**Source material**
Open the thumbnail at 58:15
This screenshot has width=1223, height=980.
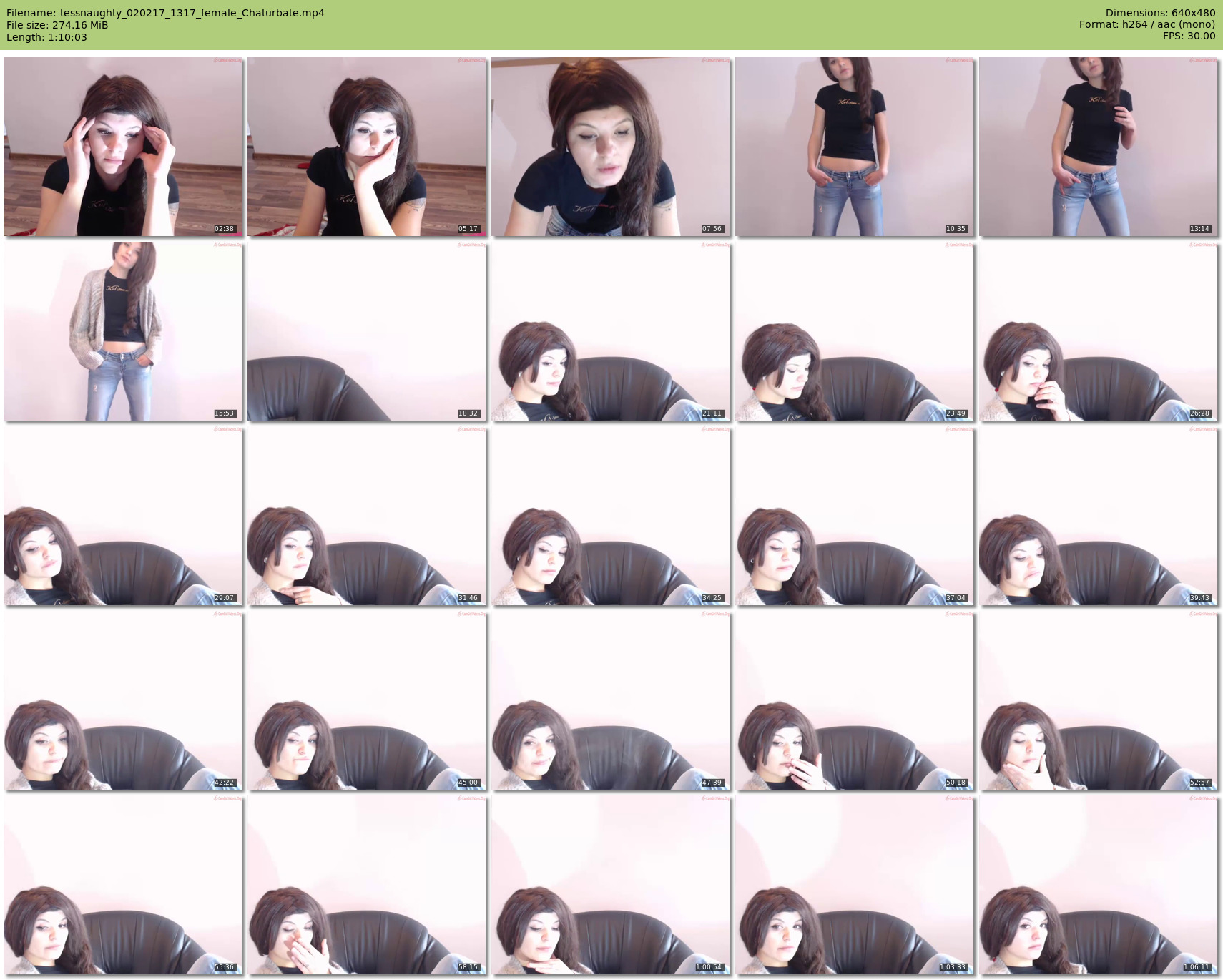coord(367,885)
--
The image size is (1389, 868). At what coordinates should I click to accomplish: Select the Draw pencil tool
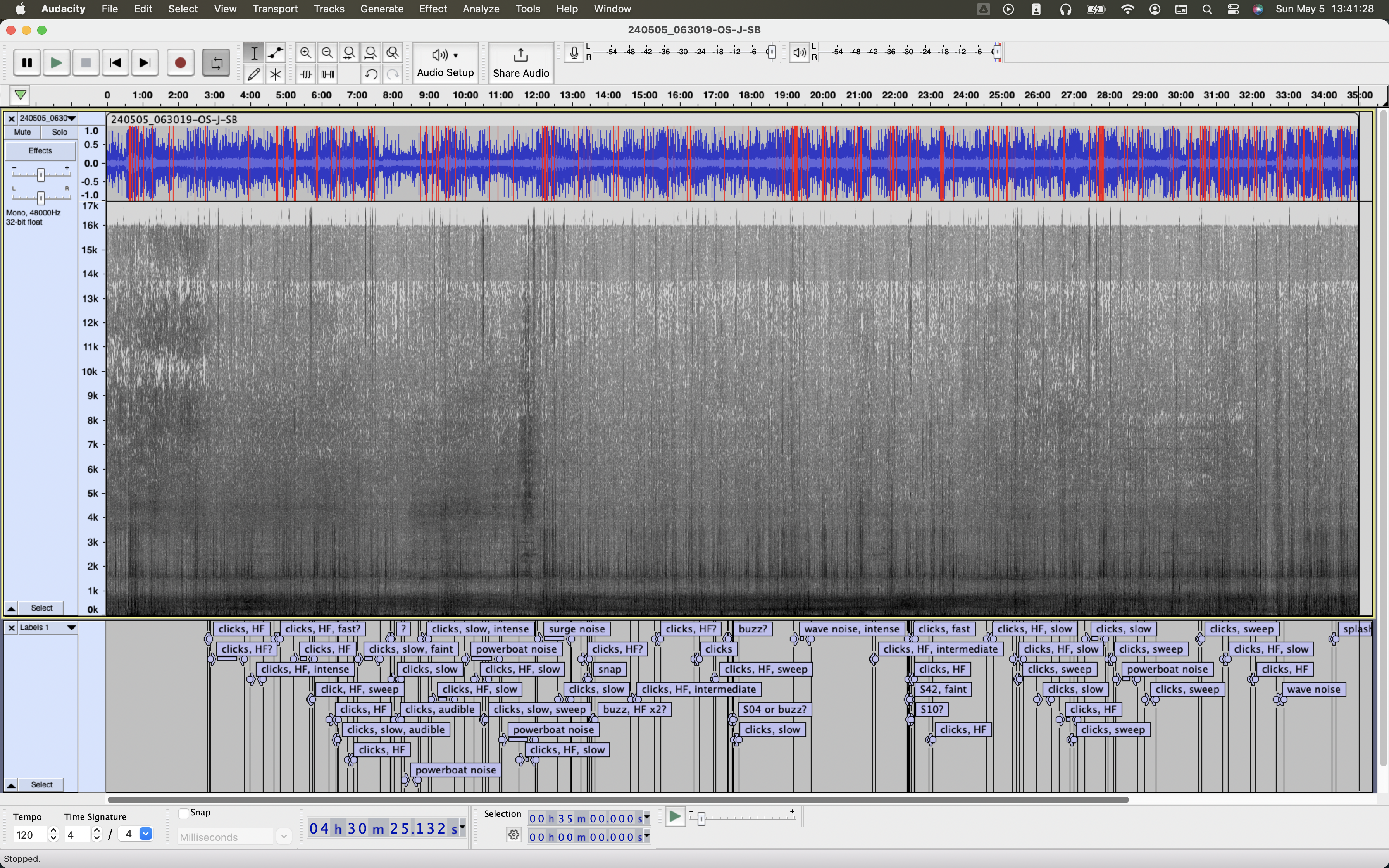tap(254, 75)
* * *
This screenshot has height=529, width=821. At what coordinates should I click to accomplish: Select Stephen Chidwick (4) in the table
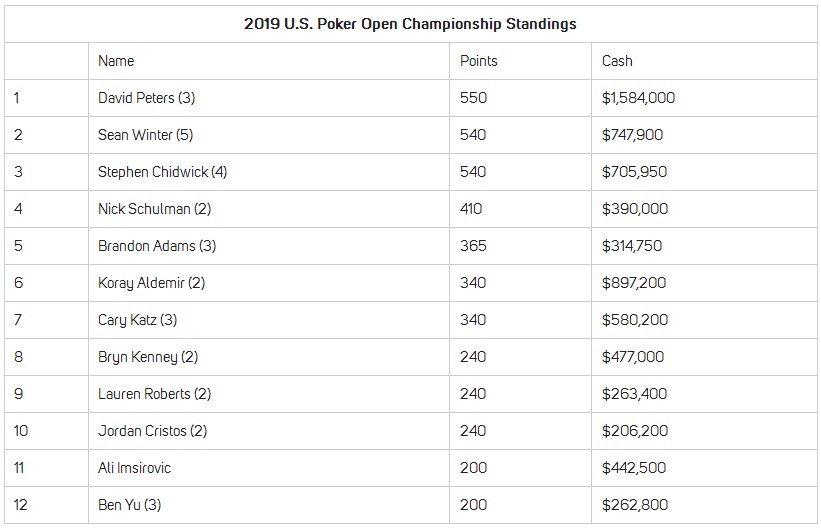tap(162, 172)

**To do**
Update the entries starting with the line with "This screenshot has height=529, width=821." and going on through the line with "tap(162, 172)", changing "table" to "list" and leaving everything else as it is. Omit the pictures from your answer.

**Written solution**
This screenshot has height=529, width=821. At what coordinates should I click to accomplish: Select Stephen Chidwick (4) in the list
tap(162, 172)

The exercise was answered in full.